■ Directive ■
Copy the rows below verbatim, starting at the line that contains "Given: Open the" and ending at the line that contains "Open the 配置(P) menu". Leave out the pictures.

[Pointing rows for screenshots and pages]
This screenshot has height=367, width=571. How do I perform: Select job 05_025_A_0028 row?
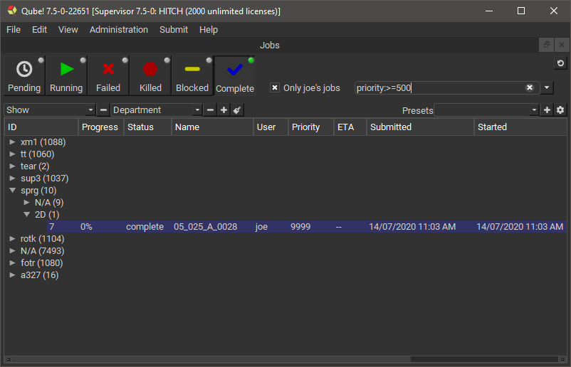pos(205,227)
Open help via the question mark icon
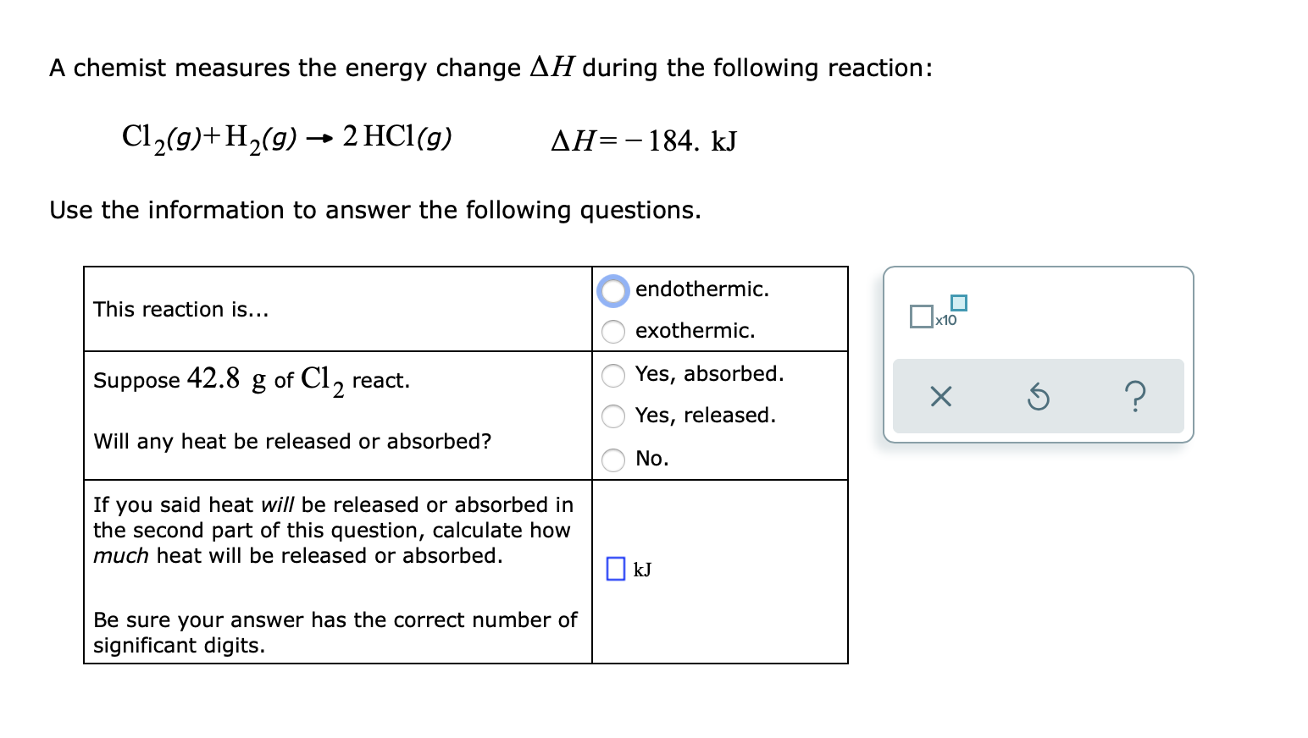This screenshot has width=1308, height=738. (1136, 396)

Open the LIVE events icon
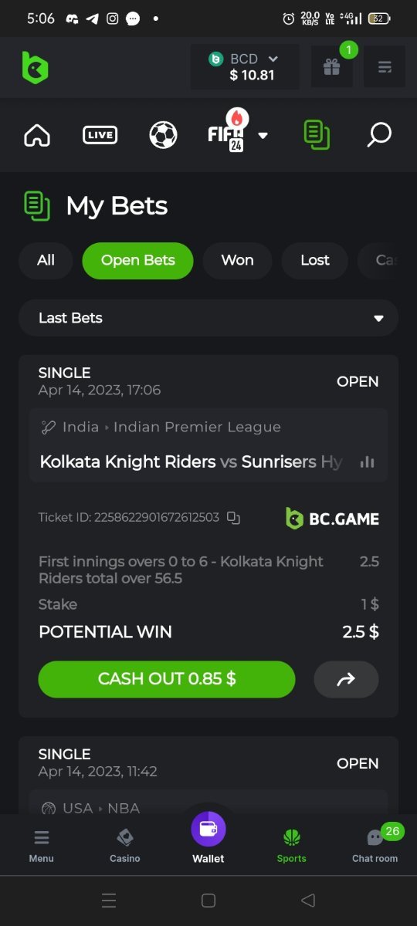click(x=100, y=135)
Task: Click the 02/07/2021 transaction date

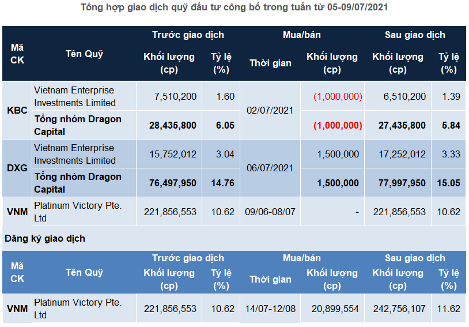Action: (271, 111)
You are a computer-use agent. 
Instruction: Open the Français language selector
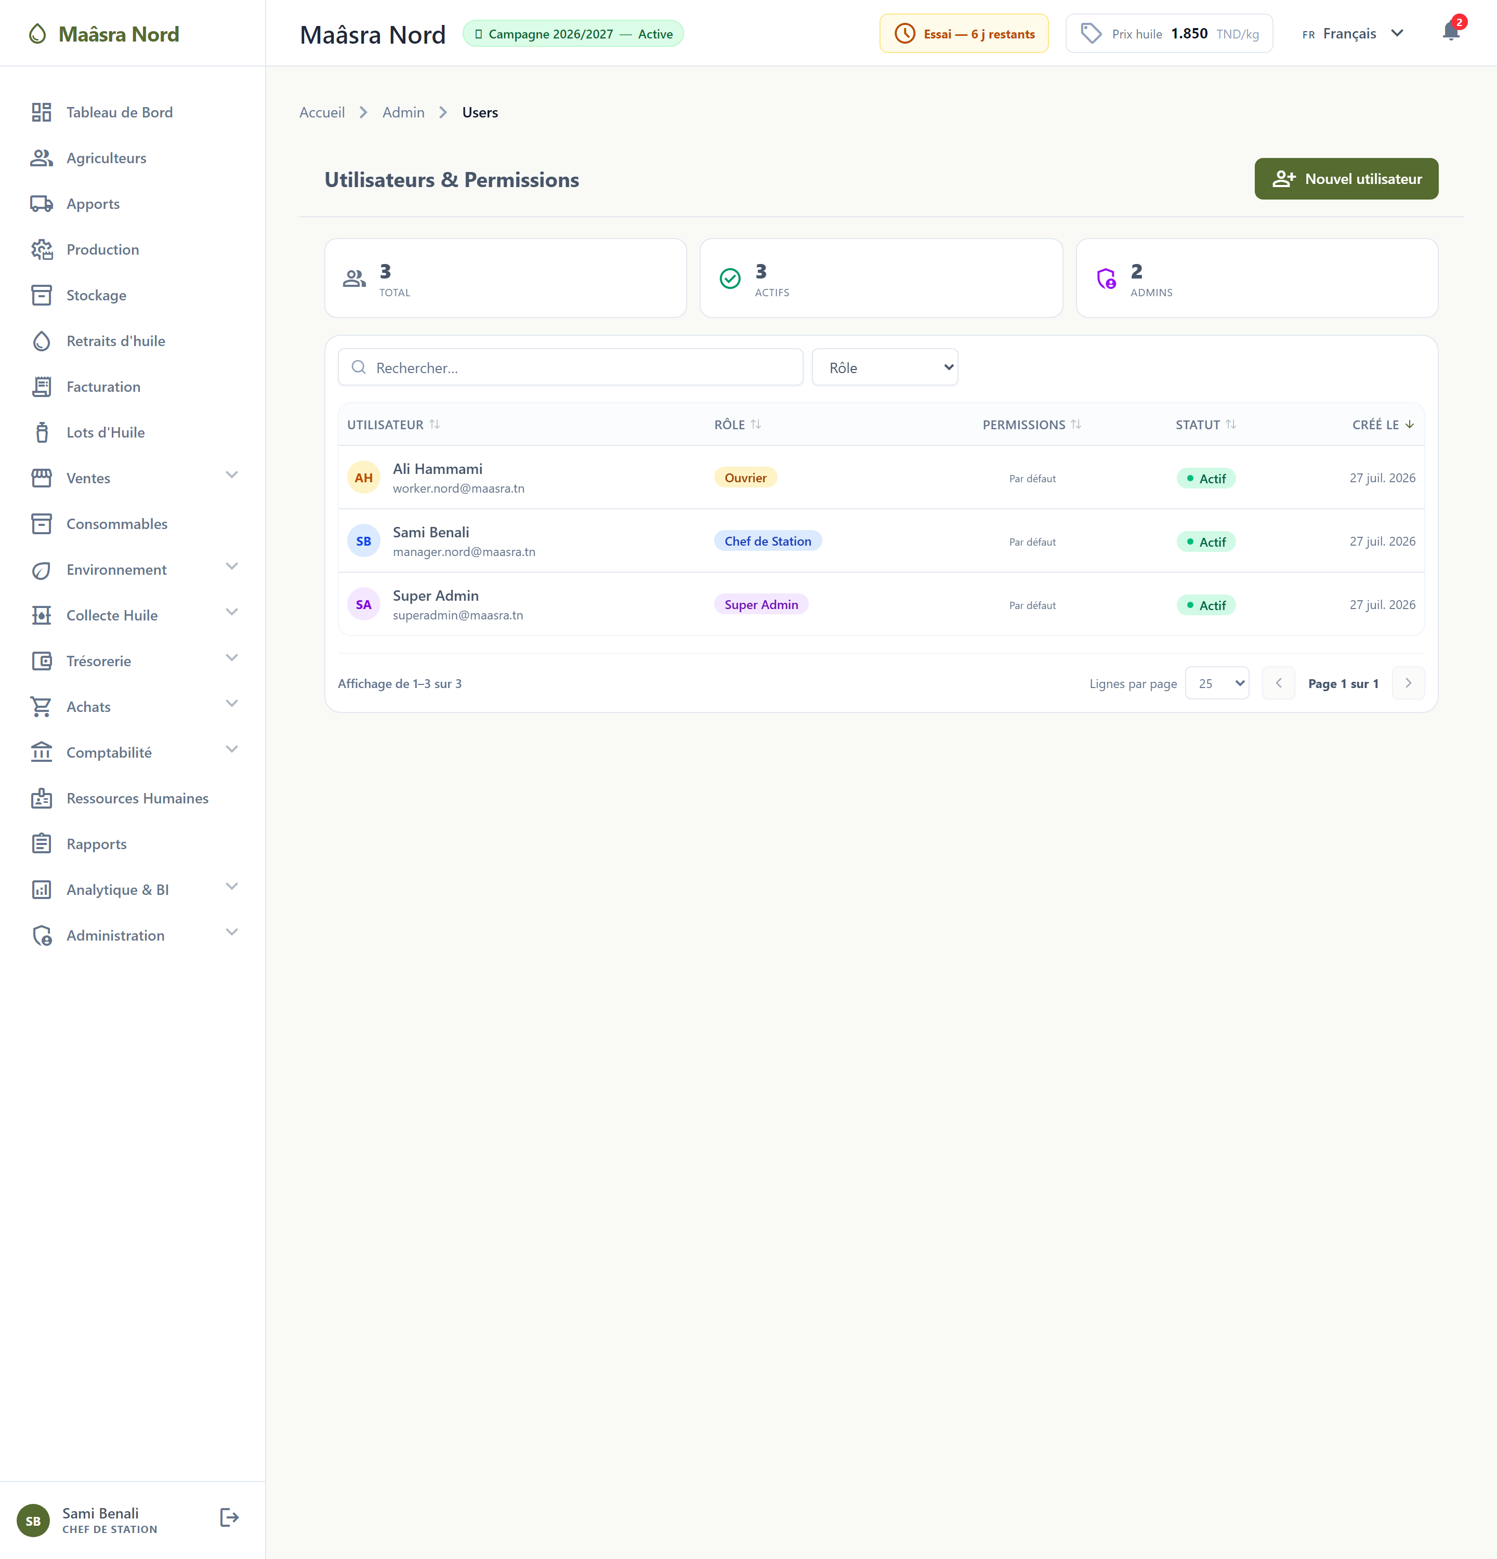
...
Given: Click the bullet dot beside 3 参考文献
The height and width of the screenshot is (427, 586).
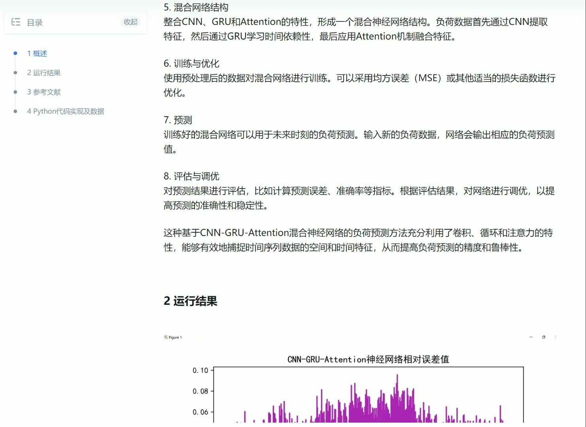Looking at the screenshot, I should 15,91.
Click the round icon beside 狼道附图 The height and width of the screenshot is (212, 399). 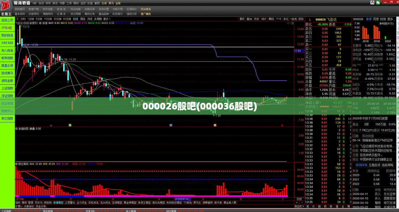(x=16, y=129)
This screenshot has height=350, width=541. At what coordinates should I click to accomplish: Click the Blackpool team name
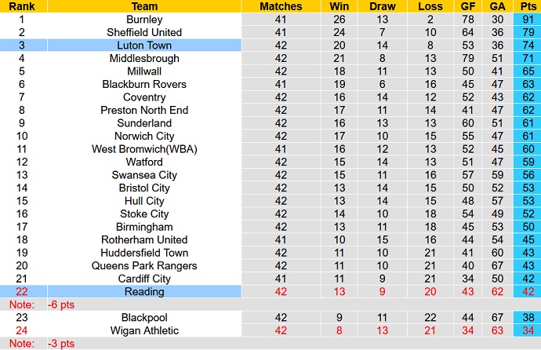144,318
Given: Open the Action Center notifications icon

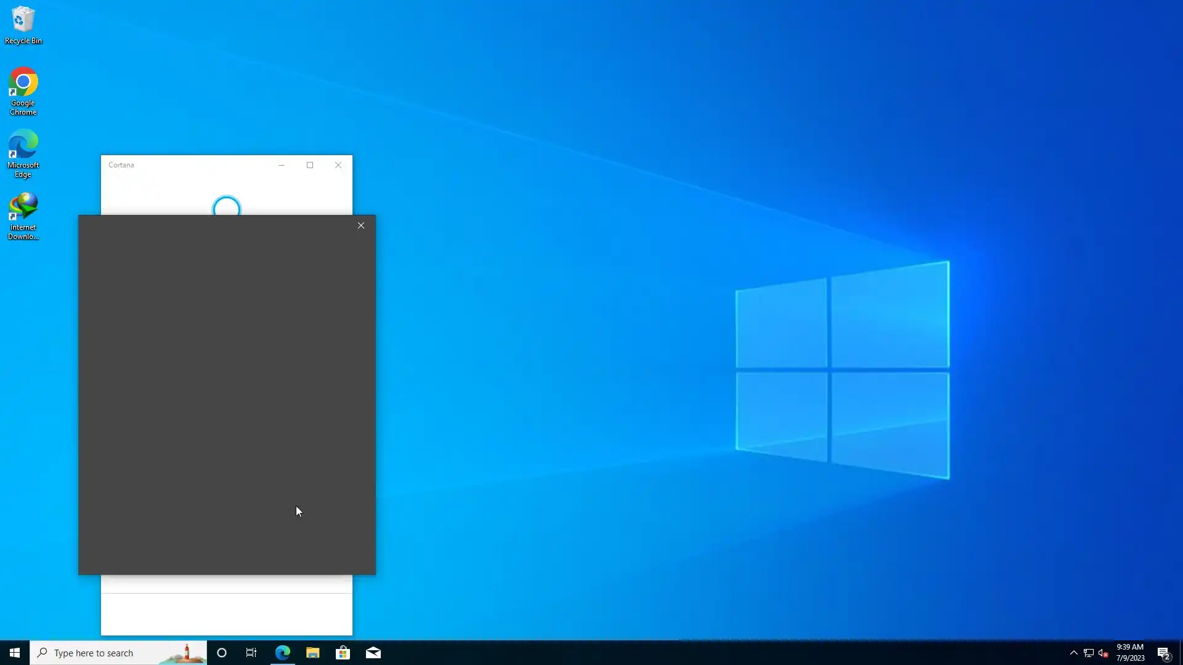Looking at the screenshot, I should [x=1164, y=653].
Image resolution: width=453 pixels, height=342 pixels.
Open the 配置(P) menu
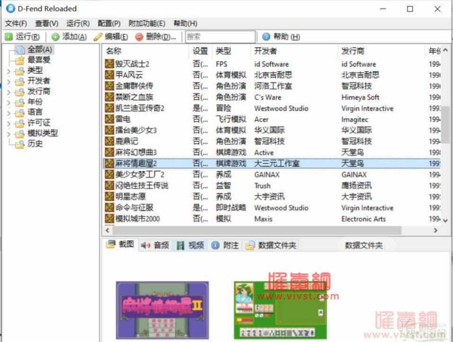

■ Exercise solution ■
Given: Open the Action Center notifications icon

Looking at the screenshot, I should [x=1164, y=653].
Image resolution: width=453 pixels, height=342 pixels.
Open the 配置(P) menu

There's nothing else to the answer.